§ **What the exercise asks**: Reproduce all of the following records word for word.

··· Provided data ···

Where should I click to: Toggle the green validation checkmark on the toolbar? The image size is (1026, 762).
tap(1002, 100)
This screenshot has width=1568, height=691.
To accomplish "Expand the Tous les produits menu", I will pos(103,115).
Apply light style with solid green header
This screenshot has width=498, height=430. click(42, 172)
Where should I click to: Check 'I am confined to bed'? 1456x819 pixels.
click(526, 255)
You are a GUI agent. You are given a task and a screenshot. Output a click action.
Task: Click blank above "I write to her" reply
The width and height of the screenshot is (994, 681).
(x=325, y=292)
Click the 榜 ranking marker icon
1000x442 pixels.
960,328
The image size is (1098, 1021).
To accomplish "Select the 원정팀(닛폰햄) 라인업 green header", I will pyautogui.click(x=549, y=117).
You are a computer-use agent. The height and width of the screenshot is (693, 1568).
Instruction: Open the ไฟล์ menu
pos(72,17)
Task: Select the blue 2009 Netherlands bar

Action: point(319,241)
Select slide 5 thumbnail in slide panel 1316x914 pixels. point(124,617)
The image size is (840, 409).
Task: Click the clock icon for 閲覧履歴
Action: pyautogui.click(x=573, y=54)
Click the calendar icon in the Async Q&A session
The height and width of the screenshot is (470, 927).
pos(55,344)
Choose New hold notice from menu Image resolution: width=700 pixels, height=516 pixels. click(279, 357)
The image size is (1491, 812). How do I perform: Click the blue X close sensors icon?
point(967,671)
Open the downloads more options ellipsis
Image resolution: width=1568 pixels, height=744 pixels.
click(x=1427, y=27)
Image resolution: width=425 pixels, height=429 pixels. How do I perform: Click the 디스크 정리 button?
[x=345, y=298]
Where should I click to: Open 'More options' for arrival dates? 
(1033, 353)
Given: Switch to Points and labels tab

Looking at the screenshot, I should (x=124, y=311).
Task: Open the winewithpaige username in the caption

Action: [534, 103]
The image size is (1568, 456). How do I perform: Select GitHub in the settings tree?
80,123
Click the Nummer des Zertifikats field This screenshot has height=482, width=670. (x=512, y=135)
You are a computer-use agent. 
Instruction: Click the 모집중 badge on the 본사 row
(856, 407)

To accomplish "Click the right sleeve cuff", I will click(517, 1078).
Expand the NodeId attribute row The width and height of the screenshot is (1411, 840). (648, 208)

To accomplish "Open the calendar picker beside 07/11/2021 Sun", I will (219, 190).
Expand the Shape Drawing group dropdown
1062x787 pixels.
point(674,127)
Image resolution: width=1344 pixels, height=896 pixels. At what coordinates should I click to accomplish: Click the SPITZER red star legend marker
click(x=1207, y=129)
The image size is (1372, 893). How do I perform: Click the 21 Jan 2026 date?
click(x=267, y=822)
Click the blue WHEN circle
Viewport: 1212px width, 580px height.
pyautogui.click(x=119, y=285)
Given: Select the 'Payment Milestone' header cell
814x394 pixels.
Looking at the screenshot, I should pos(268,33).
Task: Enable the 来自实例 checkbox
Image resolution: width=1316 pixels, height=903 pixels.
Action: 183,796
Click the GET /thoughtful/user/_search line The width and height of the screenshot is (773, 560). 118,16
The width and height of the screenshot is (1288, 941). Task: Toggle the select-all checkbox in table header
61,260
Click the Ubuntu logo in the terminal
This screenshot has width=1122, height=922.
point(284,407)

···

§ **Output below**:
Where should I click to: Toggle the green validation checkmark on the toolbar? The image size is (1026, 762).
tap(1002, 100)
This screenshot has width=1568, height=691.
To accomplish "Expand the Tous les produits menu", I will pos(103,115).
Apply light style with solid green header
This screenshot has width=498, height=430. click(42, 172)
Where should I click to: Check 'I am confined to bed'? 1456x819 pixels.
click(526, 255)
You are a GUI agent. You are given a task and a screenshot. Output a click action.
Task: Click blank above "I write to her" reply
The width and height of the screenshot is (994, 681).
(x=325, y=292)
Click the 榜 ranking marker icon
1000x442 pixels.
960,328
The image size is (1098, 1021).
To accomplish "Select the 원정팀(닛폰햄) 라인업 green header", I will pyautogui.click(x=549, y=117).
You are a computer-use agent. The height and width of the screenshot is (693, 1568).
Instruction: Open the ไฟล์ menu
pos(72,17)
Task: Select the blue 2009 Netherlands bar

Action: point(319,241)
Select slide 5 thumbnail in slide panel 1316x914 pixels. point(124,617)
The image size is (840, 409).
Task: Click the clock icon for 閲覧履歴
Action: pyautogui.click(x=573, y=54)
Click the calendar icon in the Async Q&A session
The height and width of the screenshot is (470, 927).
pos(55,344)
Choose New hold notice from menu Image resolution: width=700 pixels, height=516 pixels. click(279, 357)
The image size is (1491, 812). How do I perform: Click the blue X close sensors icon?
point(967,671)
Open the downloads more options ellipsis
Image resolution: width=1568 pixels, height=744 pixels.
click(x=1427, y=27)
Image resolution: width=425 pixels, height=429 pixels. How do I perform: Click the 디스크 정리 button?
[x=345, y=298]
Where should I click to: Open 'More options' for arrival dates? 
(1033, 353)
Given: Switch to Points and labels tab

Looking at the screenshot, I should (x=124, y=311).
Task: Open the winewithpaige username in the caption

Action: [534, 103]
The image size is (1568, 456). How do I perform: Select GitHub in the settings tree?
80,123
Click the Nummer des Zertifikats field This screenshot has height=482, width=670. (x=512, y=135)
You are a computer-use agent. 
Instruction: Click the 모집중 badge on the 본사 row
(856, 407)

To accomplish "Click the right sleeve cuff", I will click(517, 1078).
Expand the NodeId attribute row The width and height of the screenshot is (1411, 840). (648, 208)

To accomplish "Open the calendar picker beside 07/11/2021 Sun", I will (219, 190).
Expand the Shape Drawing group dropdown
1062x787 pixels.
point(674,127)
Image resolution: width=1344 pixels, height=896 pixels. At what coordinates should I click to accomplish: Click the SPITZER red star legend marker
click(x=1207, y=129)
The image size is (1372, 893). How do I perform: Click the 21 Jan 2026 date?
click(x=267, y=822)
Click the blue WHEN circle
Viewport: 1212px width, 580px height.
pyautogui.click(x=119, y=285)
Given: Select the 'Payment Milestone' header cell
814x394 pixels.
Looking at the screenshot, I should pos(268,33).
Task: Enable the 来自实例 checkbox
Image resolution: width=1316 pixels, height=903 pixels.
Action: 183,796
Click the GET /thoughtful/user/_search line The width and height of the screenshot is (773, 560). 118,16
The width and height of the screenshot is (1288, 941). Task: Toggle the select-all checkbox in table header
61,260
Click the Ubuntu logo in the terminal
This screenshot has width=1122, height=922.
point(284,407)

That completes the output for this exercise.